John Krokidas, director of Kill Your Darlings, on how to dramatise writing poetry at The Economist
Over at The Economist, John Krokidas weighs in on the fine art of dramatizing the process of writing poetry in conjunction with his new film centered around the Beat generation, Kill Your Darlings.
THE poets and writers of the so-called Beat generation are apparently endlessly fascinating to film-makers. Among the many films these cool young mavericks have inspired are last year’s “On the Road”, a fictionalised account of the adventures that led to Jack Kerouac’s novel of the same name, and "Howl" (2010), starring James Franco as Allen Ginsberg defending his best-known poem in a 1957 obscenity trial. These writers lived colourfully and wrote radically, making them natural subjects for the screen. Yet the films they inspire tend to be lazily presented, too convinced of their subjects' innate appeal. “On the Road” was too frantic; “Howl” too reverential.
“Kill Your Darlings”, which offers a glimpse at the early university days of Ginsberg, Kerouac and their friend Lucien Carr (who ends up murdering a man in love with him), is more successful than its predecessors, perhaps because it treats its subjects as men, not gods. The film's writer and first-time director, John Krokidas, talks to The Economist about the plethora of Beat films, the challenge of presenting poetry on screen and what these writers thought about women.
Why do you think there have been so many Beat films recently?
On one level these are just young guys at college trying desperately to be different from their parents. Who can’t relate to that? The counter-culture they started also laid the origins for the hippie movement in the sixties, the punk movement in the seventies and so on. Their legacy kept moving which makes them fascinating. But I suppose now you might also argue that there is a lack of that counter-culture, that kind of student rebellion. Maybe we’re searching for it again.
Ginsberg is now thought of as a trailblazer, but in “Kill Your Darlings” (where he is played by Daniel Radcliffe) he’s quite timid. Why did you write him that way?
The daunting thing in taking on people who I admire was not to be overwhelmed by who they would become. I made a very conscious decision to focus on who they were at that particular point. Ginsberg was an awkward young guy, caretaker to a very ill mother (played by Jennifer Jason Leigh), and a dutiful son. He wasn’t a rule-breaker, not yet.
It feels like you’re looking at Allen the boy, not Ginsberg the poet…

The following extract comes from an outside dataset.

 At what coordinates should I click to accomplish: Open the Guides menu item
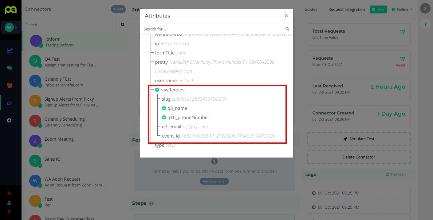point(311,9)
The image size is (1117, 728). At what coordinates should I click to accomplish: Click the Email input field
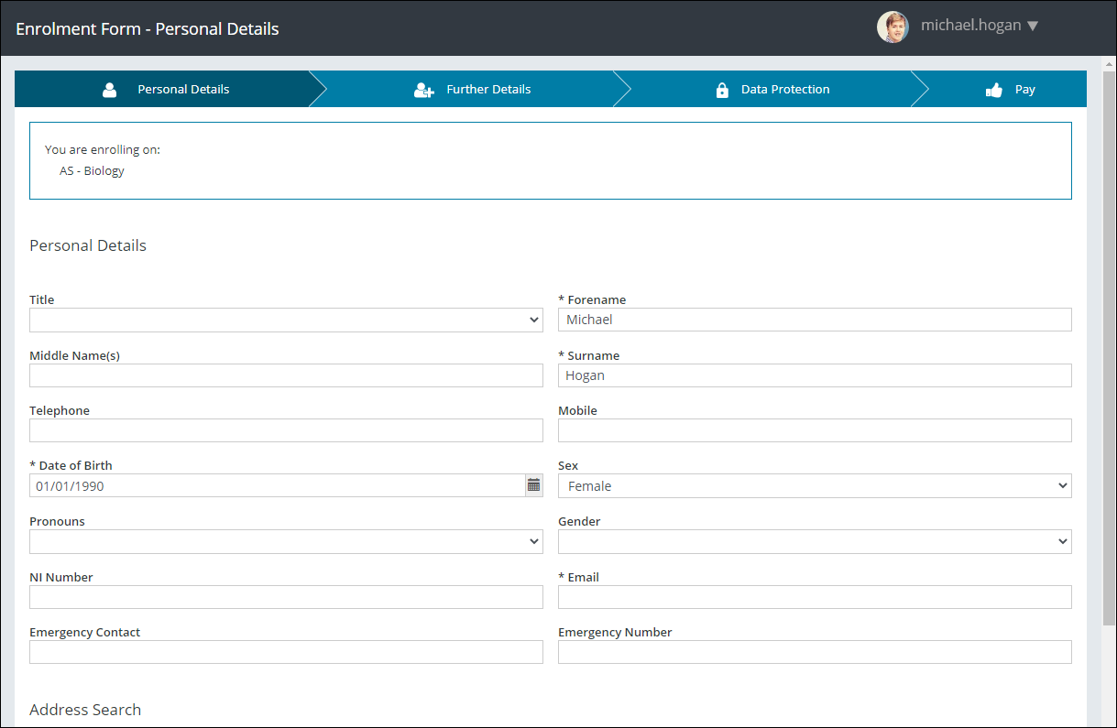(x=815, y=596)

Yes, that’s what I wanted. I remember Jack Huston (who plays Jack Kerouac) was overwhelmed his first day on set, saying “Oh my God, I’m playing Kerouac.” And I said “Actually, you’re not. You’re playing a guy named Jack. He’s from Massachusetts, he’s at Columbia on a football scholarship, and he’s beginning to realise that he thinks the jocks are a bunch of phonies. He wants to have life experiences, he wants to write.”